How to Ride Your Bike Through a Toronto Winter

It's not that bad, if you prepare for it.

This post was originally published on November 20, 2012. Not much has changed since then—winter is still cold, and bikes are still bikes—but we’ve made updates to some of our descriptions of specific cold-weather products.

Winter is on the way, meaning soon you’ll have no choice but to stop riding your bike and start spending a bunch of money on TTC fare.

Or, you know, you could not do that.

If you’ve never biked through a winter before, now is as good a time as any to try. If you’re prepared for it, it’s really no worse than any other form of being outdoors in Toronto during cold weather.

Assuming you can already ride a bike, all you need, aside from an iron will (or a strong desire to save money), is a little bit of gear and some basic street smarts.

Here’s how to become one of those cyclists that holds fair-weather riders in contempt.

Step One: Equipment

One of the most important things to have for winter biking is a good pair of gloves. If your fingers are as cold and rigid as frozen hot dogs, you’re going to have a hard time hitting the brakes in time to prevent yourself from slamming into the backs of snowplows.

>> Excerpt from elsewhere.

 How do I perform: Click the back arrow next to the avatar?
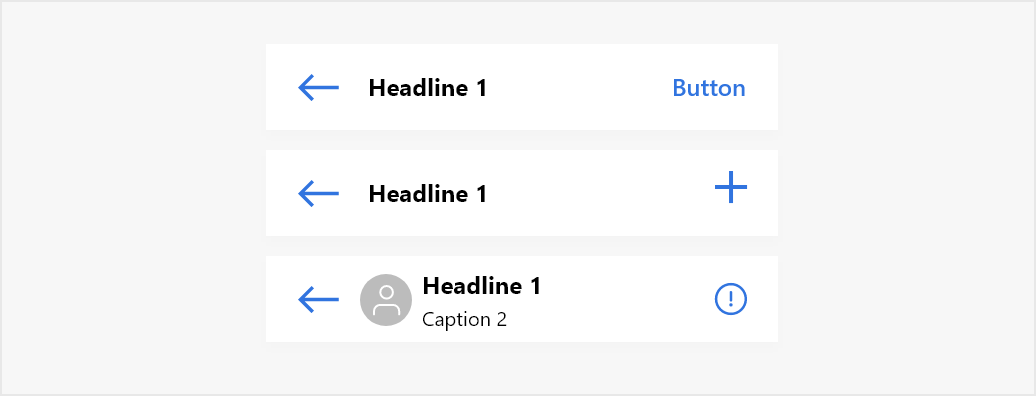tap(318, 299)
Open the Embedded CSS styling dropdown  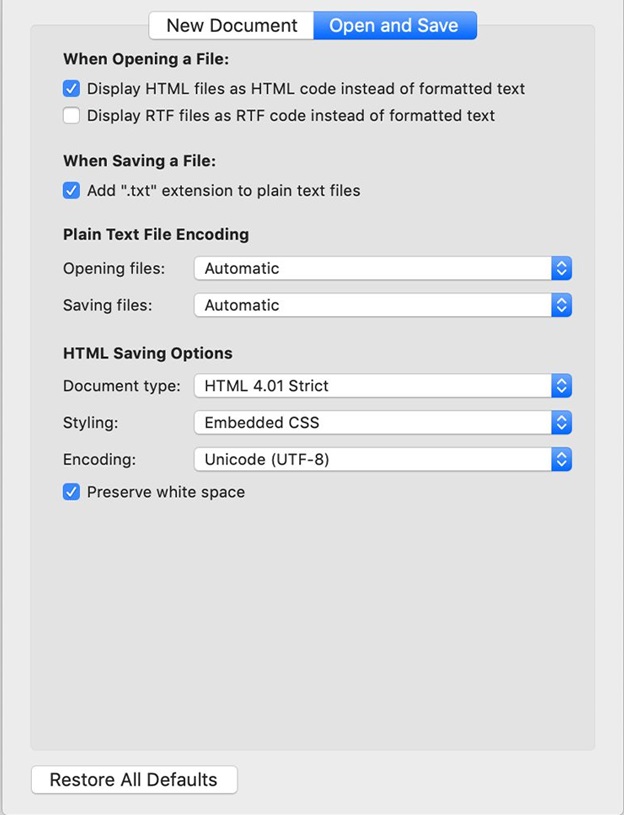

The best biking gloves are warm, lightweight, and water-resistant. Kathleen Banville, a co-owner at Urbane Cyclist, recommends Sugoi Firewall Z gloves, sold at her store for $75 a pair. They’re mitten-shaped, but they have separated index fingers that make it possible to fumble for keys without exposing one’s hands to the elements. A Thinsulate lining makes them warm even in the worst Toronto weather. Admittedly, they are a little pricey. “The thing is,” says Banville. “You get what you pay for.” Buy a cheaper pair if you want, but make sure they’re good enough to keep your hands dry in a snowstorm.

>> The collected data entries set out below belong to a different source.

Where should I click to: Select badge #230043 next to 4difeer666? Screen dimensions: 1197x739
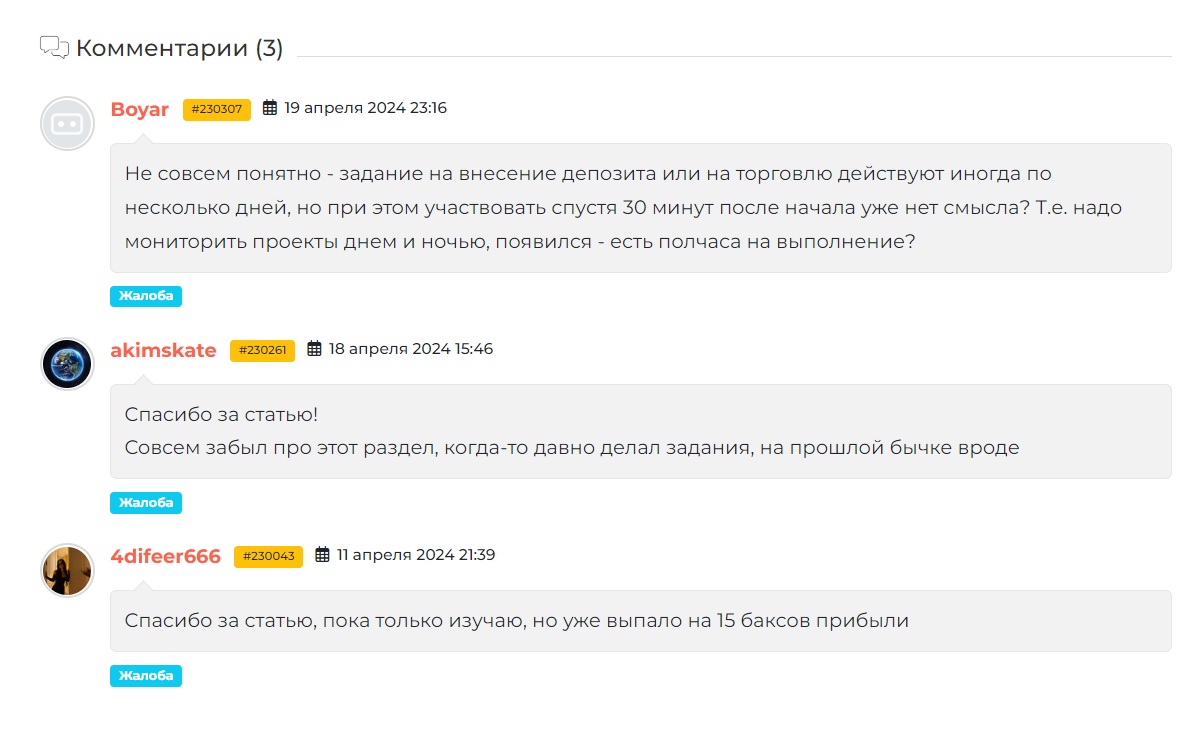(268, 556)
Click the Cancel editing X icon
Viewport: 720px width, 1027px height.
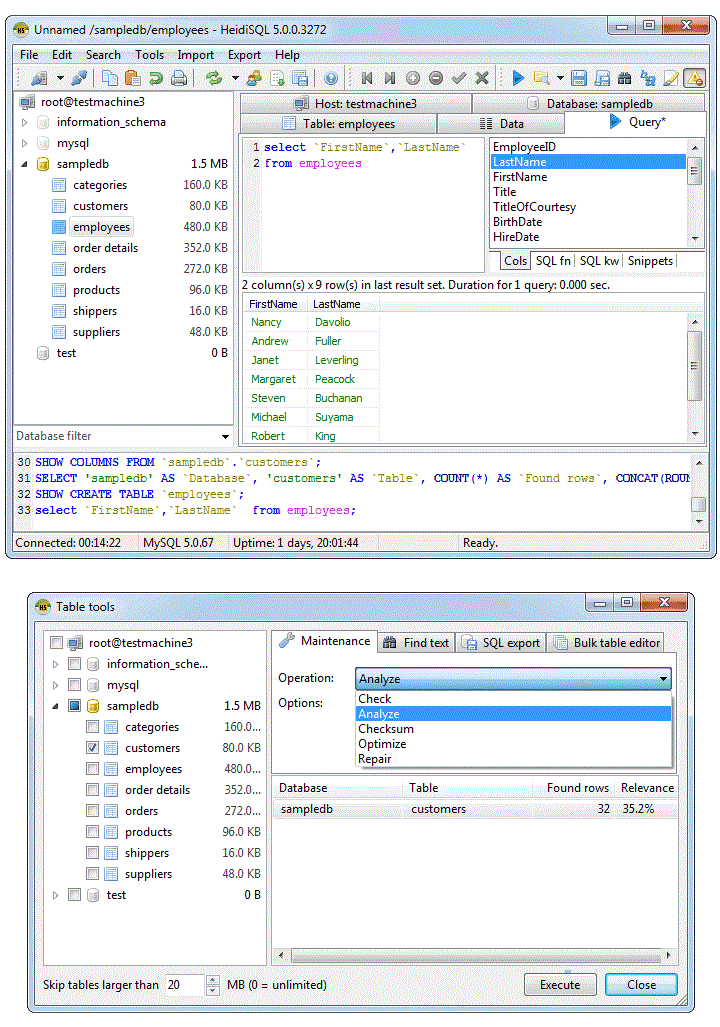coord(482,78)
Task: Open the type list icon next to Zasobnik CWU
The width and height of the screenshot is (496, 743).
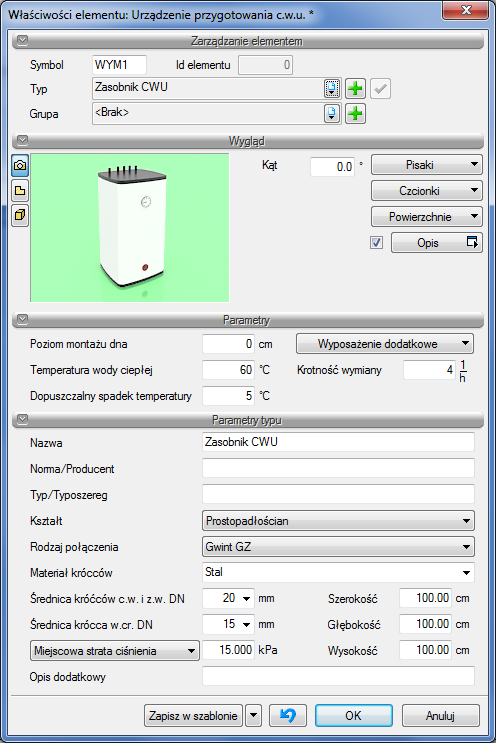Action: (332, 89)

Several bike-shop employees agreed that one of the best things a winter rider can do is install fenders—those semicircle-shaped protectors that go around the tops of a bike’s wheels. Fenders prevent road water from flying off a bike’s spinning wheels and landing all over your clothes. In winter, they’re all that stands between your jacket and a wet stripe of black, salty grit, right between the shoulder blades. “Plus,” says Banville, “fenders protect your bike from all the spray from the road.” Urbane Cyclist sells SKS Chromoplastic fenders, which don’t bend or break as easily as other models because of their metal construction, for as little as $60 a set. Plastic fenders usually cost more like $40 a set.

As for keeping your body warm, obviously you’re going to want a good coat, preferably with some degree of water resistance. Since you live in Toronto, you probably already have something that more or less fits the bill. Some cyclists like to outfit themselves with more esoteric types of winter gear. Mikey Bennington, who works in sales at Curbside Cycle, says face masks are a perennial favourite. Cyclists can buy balaclavas specially designed to fit underneath bike helmets. They keep the wind off your face, and also, incidentally, make you look like some kind of soldier of fortune whose employer wouldn’t spring for a Jeep.

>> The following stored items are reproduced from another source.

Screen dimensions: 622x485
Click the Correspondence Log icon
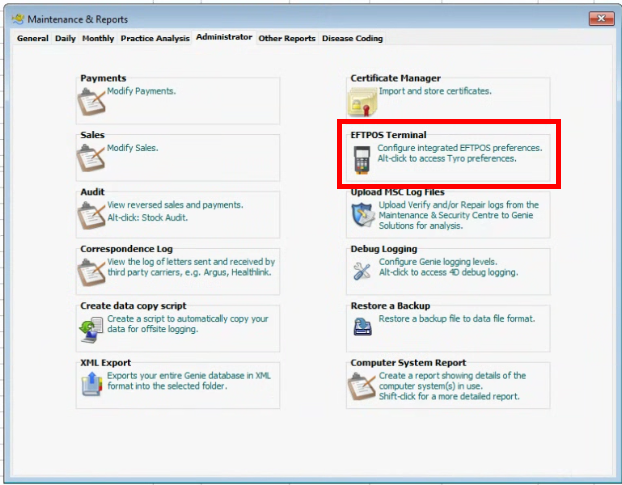[91, 272]
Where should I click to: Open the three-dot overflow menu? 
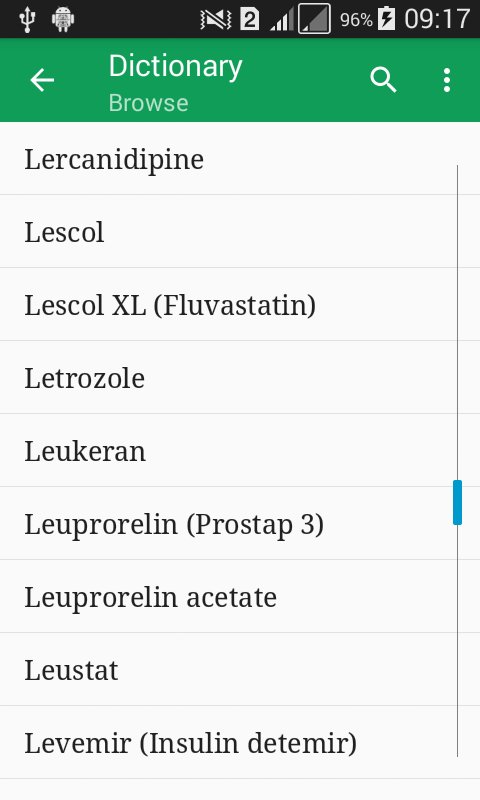click(447, 80)
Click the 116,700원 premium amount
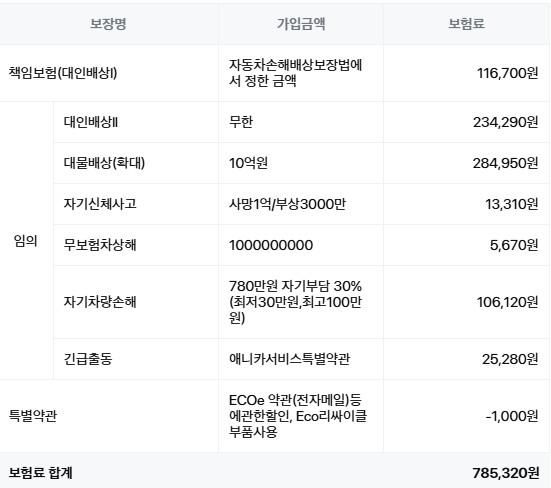Screen dimensions: 551x488 pyautogui.click(x=507, y=73)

But winter cycling is not about fashion. It’s about survival. “I like to wear a lot of wool,” says Owen Gerrard, general manager of the Sweet Pete’s at 1204 Bloor Street West. “Basic layering is the key to keeping warm in wintertime.” Make sure your layers are removable, because—inconceivable as it seems—biking in cold weather will make you sweat.

Photo by Tania Liu, from the Torontoist Flickr Pool

Photo by Tania Liu, from the Torontoist Flickr Pool.

Step Two: Bike Maintenance

As soon as snow hits the ground, Toronto’s streets become a polar Dead Sea, wet and salty enough to turn even the most dependable ride into a solid chunk of crumbling, orange scrap metal in a matter of months. The only way to keep your bike in reasonable riding condition is to add another weekly chore to your to-do list. From December until May, you clean your bike as often as you take out the trash.

Wipe down your bike, paying special attention to the brakes, which can corrode easily. And then clean and lubricate your chain. “You have to oil frequently, and by oil I mean using an actual bicycle chain lubricant,” says Gerrard. (WD-40 and its ilk will actually dry out your chain and cause you problems.)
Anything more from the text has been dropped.